Can we use rituximab to prevent the return of ANCA vasculitis?
Disease - Vasculitis
Lead applicant - Professor David Jayne
Organisation - University of Cambridge
Type of grant - Clinical Studies
Status of grant - Active
Amount of the original award - £822,955.50
Start date - 1 August 2011
Reference - 19706
What are the aims of this research?
We aim to show that rituximab is better than standard treatments at stopping ANCA vasculitis returning over a four-year period. This is a particular problem for patients in whom the disease has already returned; these are the group of patients that we will invite to take part in the study.
Why is this research important?
ANCA vasculitis is a severe disease of unknown cause, in which the immune system attacks and injures various tissues in the body. These patients develop kidney and lung disease and their lives are threatened. Doctors can use high doses of steroids or drugs that suppress the immune system to control the disease. However, not all patients respond to these treatments and their disease continues uncontrolled. In addition the disease often returns when the drugs are reduced or stopped, the drugs themselves are toxic and they have a number of side effects.
Rituximab removes a type of white blood cell called a B cell from the body, and we know that B cells contribute to vasculitis. This drug has been widely used in other immune disorders such as rheumatoid arthritis. Although a single course of this drug can control the disease initially, it often returns. We have been using repeat dosing of rituximab for four years. In our experience, it can control the disease and stops it from returning over several years and repeat dosing is safe. No other large international studies are looking at this aspect of treatment at present.
This study will look at the use of repeated doses of rituximab for longer term disease control. There are a number of questions that we will address in our study. Is rituximab better than current standard treatments, such as azathioprine, at preventing the return of vasculitis, once it has been brought under control? Does rituximab modify how the disease behaves in the long term which could allow patients to stop taking these immunosuppressive drugs? We also want to find out if rituximab is less toxic than current treatments for maintaining disease control.

* * * * *

» **Task statement**: Check each statement against the research summary on rituximab and answer yes or no, quoting the words of the summary that decide it. (a) The study will invite patients whose disease has already returned. (b) Rituximab has not been used for any immune disorder other than vasculitis. (c) The grant's status is listed as completed.

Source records
* * * * *

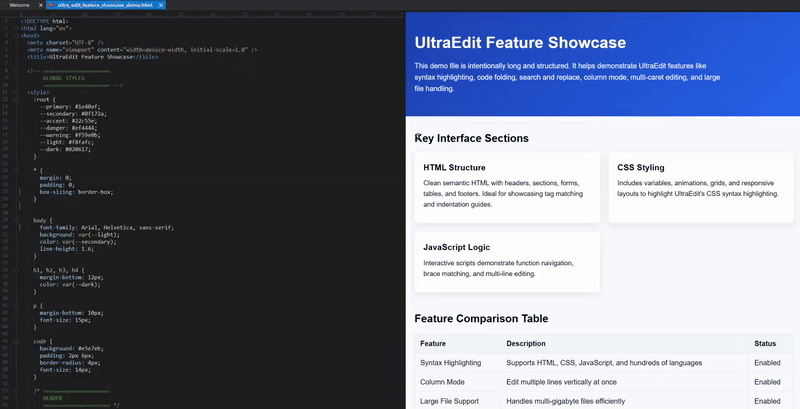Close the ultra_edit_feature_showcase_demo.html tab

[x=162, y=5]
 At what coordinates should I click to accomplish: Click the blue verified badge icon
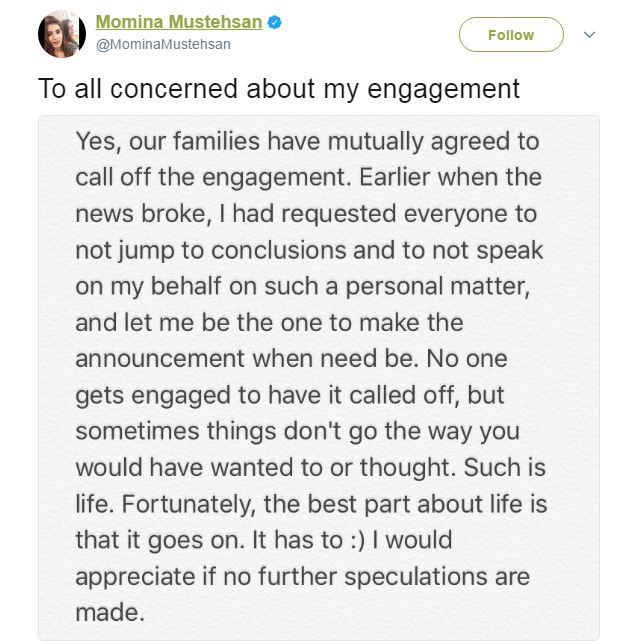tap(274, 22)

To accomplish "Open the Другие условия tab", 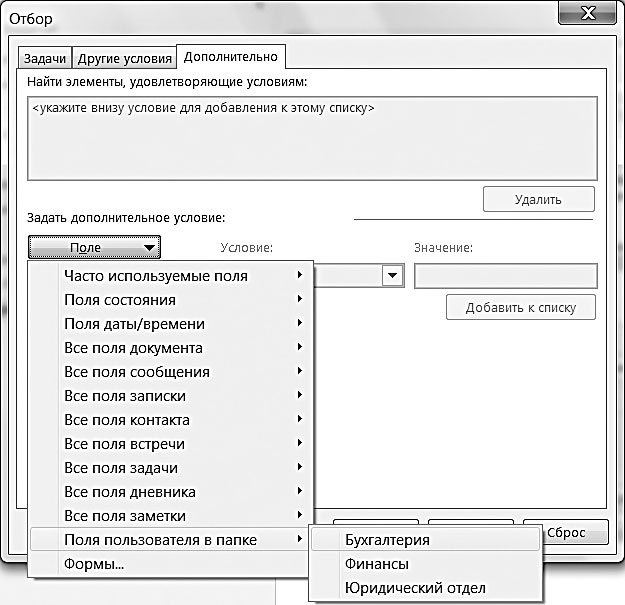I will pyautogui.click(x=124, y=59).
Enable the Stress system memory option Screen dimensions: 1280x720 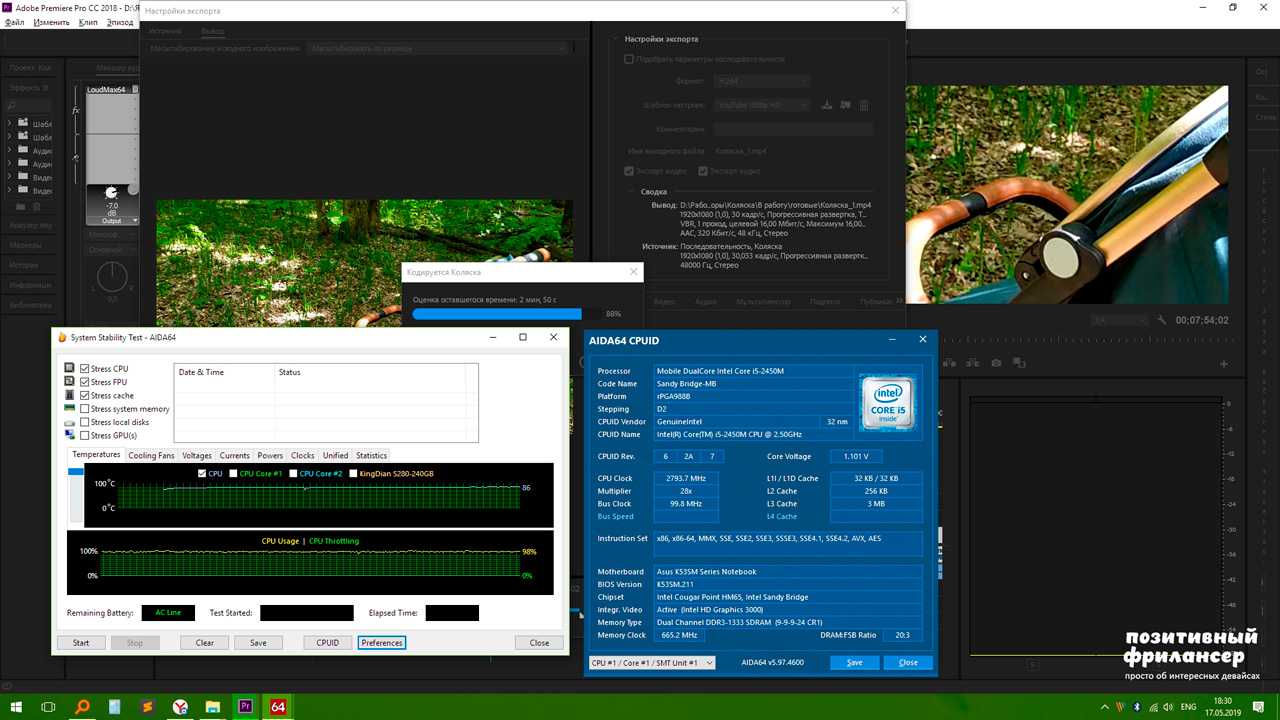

* * * * *

» **Answer for the task**:
(a) Yes: "these are the group of patients that we will invite to take part in the study."
(b) No: "This drug has been widely used in other immune disorders such as rheumatoid arthritis."
(c) No: "Status of grant - Active"